----- Reading passage

4        Article 1(2) of that directive provides:

‘For the purposes of this Directive, ‘commercial agent’ shall mean a self-employed intermediary who has continuing authority to negotiate the sale or the purchase of goods on behalf of another person, hereinafter called the ‘principal’, or to negotiate and conclude such transactions on behalf of and in the name of that principal.’

5        Article 3(1) of that directive provides:

‘In performing his activities a commercial agent must look after his principal’s interests and act dutifully and in good faith.’

6        Article 4(1) of that directive provides:

‘In his relations with his commercial agent a principal must act dutifully and in good faith.’

7        Chapter III of Directive 86/653, entitled ‘Remuneration’, contains, inter alia, the applicable rules where the commercial agent is remunerated by commission. As provided in Article 6(2) of that directive, ‘any part of the remuneration which varies with the number or value of business transactions’ is deemed to be commission within the meaning of that directive.

8        Article 7(1) of that directive is worded as follows:

‘A commercial agent shall be entitled to commission on commercial transactions concluded during the period covered by the agency contract:

(a)      where the transaction has been concluded as a result of his action;

or

(b)      where the transaction is concluded with a third party whom he has previously acquired as a customer for transactions of the same kind.’

9        Article 10(1) of that directive provides:

‘The commission shall become due as soon as and to the extent that one of the following circumstances obtains:

(a)      the principal has executed the transaction; or

(b)      the principal should, according to his agreement with the third party, have executed the transaction; or

(c)      the third party has executed the transaction.’

10      Article 11 of Directive 86/653 provides:

‘1.      The right to commission can be extinguished only if and to the extent that:

–        it is established that the contract between the third party and the principal will not be executed,

and

–        that fac[t] is due to a reason for which the principal is not to blame.

2.      Any commission which the commercial agent has already received shall be refunded if the right to it is extinguished.

3.      Agreements to derogate from paragraph 1 to the detriment of the commercial agent shall not be permitted.’

 Slovak law

 The Commercial Code

11      Paragraph 642 of the Obchodný zákonník (Commercial code), which relates to the mediation agreement, provides:

‘By a mediation agreement, the intermediary commits himself to carrying out activity enabling the interested party to conclude a contract with a third party, and the interested party commits himself to paying the intermediary remuneration (commission).’

12      Directive 86/653 was transposed into the law of the Slovak Republic by Paragraph 652 et seq. of the Commercial code. Paragraph 652(1) of that code provides:

‘By a contract for commercial agency, a commercial agent as a trader commits himself to carrying on activity for the principal leading to the conclusion of a certain type of contracts (“transactions”) or to negotiate and conclude transactions in the name and on behalf of the principal, and the principal commits himself to paying the commercial agent commission.’

13      Paragraph 660(1) and (2) of that code provides:

‘1.      The entitlement to commission shall arise at the time when …

(a)      the principal has fulfilled the obligation arising from the transaction or

(b)      the principal was obliged to fulfil the obligation arising from the transaction … or

(c)      the third party has fulfilled the obligation arising from the transaction.

----------

### Exercise task 1
In the legal excerpt, which paragraph of the Slovak Commercial code relates to the mediation agreement?

----- Records shown

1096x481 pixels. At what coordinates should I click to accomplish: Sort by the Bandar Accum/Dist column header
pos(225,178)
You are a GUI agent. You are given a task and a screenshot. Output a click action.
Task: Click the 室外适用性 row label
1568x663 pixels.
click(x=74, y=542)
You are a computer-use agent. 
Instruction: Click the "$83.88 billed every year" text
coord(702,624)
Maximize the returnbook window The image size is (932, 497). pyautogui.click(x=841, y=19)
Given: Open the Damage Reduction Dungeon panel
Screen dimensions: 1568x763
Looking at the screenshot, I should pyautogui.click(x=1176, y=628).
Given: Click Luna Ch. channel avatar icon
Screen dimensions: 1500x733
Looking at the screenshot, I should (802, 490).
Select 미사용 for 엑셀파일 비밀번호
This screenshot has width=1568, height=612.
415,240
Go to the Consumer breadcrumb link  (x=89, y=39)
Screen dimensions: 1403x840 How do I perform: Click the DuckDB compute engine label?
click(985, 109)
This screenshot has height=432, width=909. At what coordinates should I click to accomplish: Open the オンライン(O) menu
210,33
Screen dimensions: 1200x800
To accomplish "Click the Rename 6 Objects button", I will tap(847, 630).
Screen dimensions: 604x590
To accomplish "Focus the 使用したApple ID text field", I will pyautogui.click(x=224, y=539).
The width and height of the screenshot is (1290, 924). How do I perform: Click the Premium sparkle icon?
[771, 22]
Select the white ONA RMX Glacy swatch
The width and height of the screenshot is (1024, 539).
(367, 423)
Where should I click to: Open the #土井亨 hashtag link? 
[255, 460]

----------

### Exercise task 2
Can you arrange every line of the records above as a Markdown table with the columns Nr and Line, numbering the rows and leaving out blank lines?

### Correct answer 1
Paragraph 642

### Correct answer 2
| Nr | Line |
|---|---|
| 1 | 1096x481 pixels. At what coordinates should I click to accomplish: Sort by the Bandar Accum/Dist column header |
| 2 | pos(225,178) |
| 3 | You are a GUI agent. You are given a task and a screenshot. Output a click action. |
| 4 | Task: Click the 室外适用性 row label |
| 5 | 1568x663 pixels. |
| 6 | click(x=74, y=542) |
| 7 | You are a computer-use agent.  |
| 8 | Instruction: Click the "$83.88 billed every year" text |
| 9 | coord(702,624) |
| 10 | Maximize the returnbook window The image size is (932, 497). pyautogui.click(x=841, y=19) |
| 11 | Given: Open the Damage Reduction Dungeon panel |
| 12 | Screen dimensions: 1568x763 |
| 13 | Looking at the screenshot, I should pyautogui.click(x=1176, y=628). |
| 14 | Given: Click Luna Ch. channel avatar icon |
| 15 | Screen dimensions: 1500x733 |
| 16 | Looking at the screenshot, I should (802, 490). |
| 17 | Select 미사용 for 엑셀파일 비밀번호 |
| 18 | This screenshot has width=1568, height=612. |
| 19 | 415,240 |
| 20 | Go to the Consumer breadcrumb link  (x=89, y=39) |
| 21 | Screen dimensions: 1403x840 How do I perform: Click the DuckDB compute engine label? |
| 22 | click(985, 109) |
| 23 | This screenshot has height=432, width=909. At what coordinates should I click to accomplish: Open the オンライン(O) menu |
| 24 | 210,33 |
| 25 | Screen dimensions: 1200x800 |
| 26 | To accomplish "Click the Rename 6 Objects button", I will tap(847, 630). |
| 27 | Screen dimensions: 604x590 |
| 28 | To accomplish "Focus the 使用したApple ID text field", I will pyautogui.click(x=224, y=539). |
| 29 | The width and height of the screenshot is (1290, 924). How do I perform: Click the Premium sparkle icon? |
| 30 | [771, 22] |
| 31 | Select the white ONA RMX Glacy swatch |
| 32 | The width and height of the screenshot is (1024, 539). |
| 33 | (367, 423) |
| 34 | Where should I click to: Open the #土井亨 hashtag link?  |
| 35 | [255, 460] |